DOCUMENT EXCERPT =>
Synopses & Reviews
"At last, a book that overturns the long-standing assumption that there has been little or no visual culture in American religious practice. Editors Morgan and Promey, along with twelve other authors, prove their case brilliantly, beginning with a splendid introduction that presents their theoretical stance and a range of essays that examine the visual culture of Protestant Bible illustrations, the National Shrine in Washington, D. C., Jewish New Year postcards, Sioux Sun Dance painting, African-American images of rail travel, and many more. This book is a benchmark."and#151;Elizabeth Johns, author of
American Genre Painting: The Politics of Everyday Life (Yale, 1991)

WHAT IS NEEDED => Please output, word for word, the part of the book review above that opens with the words containing "Synopses & Reviews" and closes with "Life (Yale, 1991)".

DATA RECORDS =>
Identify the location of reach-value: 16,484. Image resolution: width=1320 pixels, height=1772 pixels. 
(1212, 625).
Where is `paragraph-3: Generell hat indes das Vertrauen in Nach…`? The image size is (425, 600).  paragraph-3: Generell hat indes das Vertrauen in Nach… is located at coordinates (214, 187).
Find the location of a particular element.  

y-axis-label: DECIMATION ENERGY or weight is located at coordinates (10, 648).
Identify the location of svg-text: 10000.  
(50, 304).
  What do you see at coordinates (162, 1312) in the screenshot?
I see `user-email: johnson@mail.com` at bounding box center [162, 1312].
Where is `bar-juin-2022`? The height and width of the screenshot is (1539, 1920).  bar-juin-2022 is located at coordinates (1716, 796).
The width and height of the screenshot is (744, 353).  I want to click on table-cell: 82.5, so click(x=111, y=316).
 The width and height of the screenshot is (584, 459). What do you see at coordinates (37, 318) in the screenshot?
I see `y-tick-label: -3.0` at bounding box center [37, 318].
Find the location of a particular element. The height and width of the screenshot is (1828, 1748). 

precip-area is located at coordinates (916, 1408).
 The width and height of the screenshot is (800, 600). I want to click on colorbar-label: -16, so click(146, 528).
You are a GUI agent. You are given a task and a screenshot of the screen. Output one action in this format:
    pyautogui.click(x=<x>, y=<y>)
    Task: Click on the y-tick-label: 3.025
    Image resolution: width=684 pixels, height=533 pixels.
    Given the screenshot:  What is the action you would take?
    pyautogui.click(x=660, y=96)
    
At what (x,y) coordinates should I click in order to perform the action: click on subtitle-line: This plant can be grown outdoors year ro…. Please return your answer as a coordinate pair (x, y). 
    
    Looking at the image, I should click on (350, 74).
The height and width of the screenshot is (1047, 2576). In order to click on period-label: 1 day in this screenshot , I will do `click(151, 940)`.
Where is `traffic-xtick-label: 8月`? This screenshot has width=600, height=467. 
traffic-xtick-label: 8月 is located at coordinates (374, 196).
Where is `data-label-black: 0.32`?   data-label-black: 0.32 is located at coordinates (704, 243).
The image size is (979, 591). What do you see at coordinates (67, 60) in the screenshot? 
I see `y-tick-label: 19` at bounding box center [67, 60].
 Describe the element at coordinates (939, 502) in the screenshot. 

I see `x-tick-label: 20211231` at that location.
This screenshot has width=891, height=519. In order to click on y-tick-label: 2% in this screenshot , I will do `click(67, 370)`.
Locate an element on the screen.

YOUR SOLUTION =>
Synopses & Reviews
"At last, a book that overturns the long-standing assumption that there has been little or no visual culture in American religious practice. Editors Morgan and Promey, along with twelve other authors, prove their case brilliantly, beginning with a splendid introduction that presents their theoretical stance and a range of essays that examine the visual culture of Protestant Bible illustrations, the National Shrine in Washington, D. C., Jewish New Year postcards, Sioux Sun Dance painting, African-American images of rail travel, and many more. This book is a benchmark."and#151;Elizabeth Johns, author of
American Genre Painting: The Politics of Everyday Life (Yale, 1991)